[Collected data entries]
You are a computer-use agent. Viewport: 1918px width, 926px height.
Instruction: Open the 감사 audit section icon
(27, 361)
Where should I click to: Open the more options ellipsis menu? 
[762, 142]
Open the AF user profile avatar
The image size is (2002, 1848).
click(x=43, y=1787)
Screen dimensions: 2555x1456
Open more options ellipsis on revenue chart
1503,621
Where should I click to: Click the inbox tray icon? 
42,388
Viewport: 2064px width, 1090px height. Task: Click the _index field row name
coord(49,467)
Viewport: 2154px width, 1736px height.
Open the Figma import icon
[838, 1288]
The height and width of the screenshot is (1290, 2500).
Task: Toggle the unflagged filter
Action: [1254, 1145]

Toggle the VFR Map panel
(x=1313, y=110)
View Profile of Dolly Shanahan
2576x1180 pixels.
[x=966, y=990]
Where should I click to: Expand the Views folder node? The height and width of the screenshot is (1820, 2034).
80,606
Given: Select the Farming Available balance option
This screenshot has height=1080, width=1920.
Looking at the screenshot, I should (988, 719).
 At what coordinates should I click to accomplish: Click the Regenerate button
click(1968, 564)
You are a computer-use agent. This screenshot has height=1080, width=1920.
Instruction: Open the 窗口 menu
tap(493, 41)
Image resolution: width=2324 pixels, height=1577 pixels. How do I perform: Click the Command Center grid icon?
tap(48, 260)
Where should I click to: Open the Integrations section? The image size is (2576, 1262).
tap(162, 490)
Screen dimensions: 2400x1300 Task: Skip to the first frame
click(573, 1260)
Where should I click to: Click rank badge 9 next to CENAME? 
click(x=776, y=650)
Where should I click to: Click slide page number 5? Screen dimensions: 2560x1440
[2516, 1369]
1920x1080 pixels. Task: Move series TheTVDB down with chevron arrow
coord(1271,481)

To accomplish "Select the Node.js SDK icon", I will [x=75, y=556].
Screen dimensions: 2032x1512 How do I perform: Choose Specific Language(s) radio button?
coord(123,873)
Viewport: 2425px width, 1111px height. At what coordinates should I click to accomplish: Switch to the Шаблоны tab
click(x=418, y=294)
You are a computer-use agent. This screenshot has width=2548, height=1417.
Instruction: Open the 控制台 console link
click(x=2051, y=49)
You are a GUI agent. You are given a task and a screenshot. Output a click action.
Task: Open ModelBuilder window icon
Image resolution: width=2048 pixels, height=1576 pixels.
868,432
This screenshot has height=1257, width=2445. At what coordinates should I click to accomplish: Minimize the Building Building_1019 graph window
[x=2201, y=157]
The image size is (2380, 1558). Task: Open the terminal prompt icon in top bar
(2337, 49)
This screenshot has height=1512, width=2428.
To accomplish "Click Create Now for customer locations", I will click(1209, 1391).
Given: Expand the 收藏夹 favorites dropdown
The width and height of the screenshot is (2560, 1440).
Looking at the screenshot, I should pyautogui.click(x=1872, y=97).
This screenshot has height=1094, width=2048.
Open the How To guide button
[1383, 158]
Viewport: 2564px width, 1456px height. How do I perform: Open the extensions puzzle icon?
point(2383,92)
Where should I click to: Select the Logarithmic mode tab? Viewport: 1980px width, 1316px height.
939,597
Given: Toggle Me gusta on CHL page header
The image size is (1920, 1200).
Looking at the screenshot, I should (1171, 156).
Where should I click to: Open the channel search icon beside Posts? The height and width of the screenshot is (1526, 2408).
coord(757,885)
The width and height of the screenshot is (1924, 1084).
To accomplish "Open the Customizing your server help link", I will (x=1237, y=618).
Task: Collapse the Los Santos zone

Work to be completed: Reproduce the records above in their entirety, unchanged.

Written reply:
You are a computer-use agent. Viewport: 1918px width, 926px height.
Instruction: Open the 감사 audit section icon
(27, 361)
Where should I click to: Open the more options ellipsis menu? 
[762, 142]
Open the AF user profile avatar
The image size is (2002, 1848).
click(x=43, y=1787)
Screen dimensions: 2555x1456
Open more options ellipsis on revenue chart
1503,621
Where should I click to: Click the inbox tray icon? 
42,388
Viewport: 2064px width, 1090px height. Task: Click the _index field row name
coord(49,467)
Viewport: 2154px width, 1736px height.
Open the Figma import icon
[838, 1288]
The height and width of the screenshot is (1290, 2500).
Task: Toggle the unflagged filter
Action: [1254, 1145]

Toggle the VFR Map panel
(x=1313, y=110)
View Profile of Dolly Shanahan
2576x1180 pixels.
[x=966, y=990]
Where should I click to: Expand the Views folder node? The height and width of the screenshot is (1820, 2034).
80,606
Given: Select the Farming Available balance option
This screenshot has height=1080, width=1920.
Looking at the screenshot, I should (988, 719).
 At what coordinates should I click to accomplish: Click the Regenerate button
click(1968, 564)
You are a computer-use agent. This screenshot has height=1080, width=1920.
Instruction: Open the 窗口 menu
tap(493, 41)
Image resolution: width=2324 pixels, height=1577 pixels. How do I perform: Click the Command Center grid icon?
tap(48, 260)
Where should I click to: Open the Integrations section? The image size is (2576, 1262).
tap(162, 490)
Screen dimensions: 2400x1300 Task: Skip to the first frame
click(573, 1260)
Where should I click to: Click rank badge 9 next to CENAME? 
click(x=776, y=650)
Where should I click to: Click slide page number 5? Screen dimensions: 2560x1440
[2516, 1369]
1920x1080 pixels. Task: Move series TheTVDB down with chevron arrow
coord(1271,481)

To accomplish "Select the Node.js SDK icon", I will [x=75, y=556].
Screen dimensions: 2032x1512 How do I perform: Choose Specific Language(s) radio button?
coord(123,873)
Viewport: 2425px width, 1111px height. At what coordinates should I click to accomplish: Switch to the Шаблоны tab
click(x=418, y=294)
You are a computer-use agent. This screenshot has width=2548, height=1417.
Instruction: Open the 控制台 console link
click(x=2051, y=49)
You are a GUI agent. You are given a task and a screenshot. Output a click action.
Task: Open ModelBuilder window icon
Image resolution: width=2048 pixels, height=1576 pixels.
868,432
This screenshot has height=1257, width=2445. At what coordinates should I click to accomplish: Minimize the Building Building_1019 graph window
[x=2201, y=157]
The image size is (2380, 1558). Task: Open the terminal prompt icon in top bar
(2337, 49)
This screenshot has height=1512, width=2428.
To accomplish "Click Create Now for customer locations", I will click(1209, 1391).
Given: Expand the 收藏夹 favorites dropdown
The width and height of the screenshot is (2560, 1440).
Looking at the screenshot, I should pyautogui.click(x=1872, y=97).
This screenshot has height=1094, width=2048.
Open the How To guide button
[1383, 158]
Viewport: 2564px width, 1456px height. How do I perform: Open the extensions puzzle icon?
point(2383,92)
Where should I click to: Select the Logarithmic mode tab? Viewport: 1980px width, 1316px height.
939,597
Given: Toggle Me gusta on CHL page header
The image size is (1920, 1200).
Looking at the screenshot, I should (1171, 156).
Where should I click to: Open the channel search icon beside Posts? The height and width of the screenshot is (1526, 2408).
coord(757,885)
The width and height of the screenshot is (1924, 1084).
To accomplish "Open the Customizing your server help link", I will (x=1237, y=618).
Task: Collapse the Los Santos zone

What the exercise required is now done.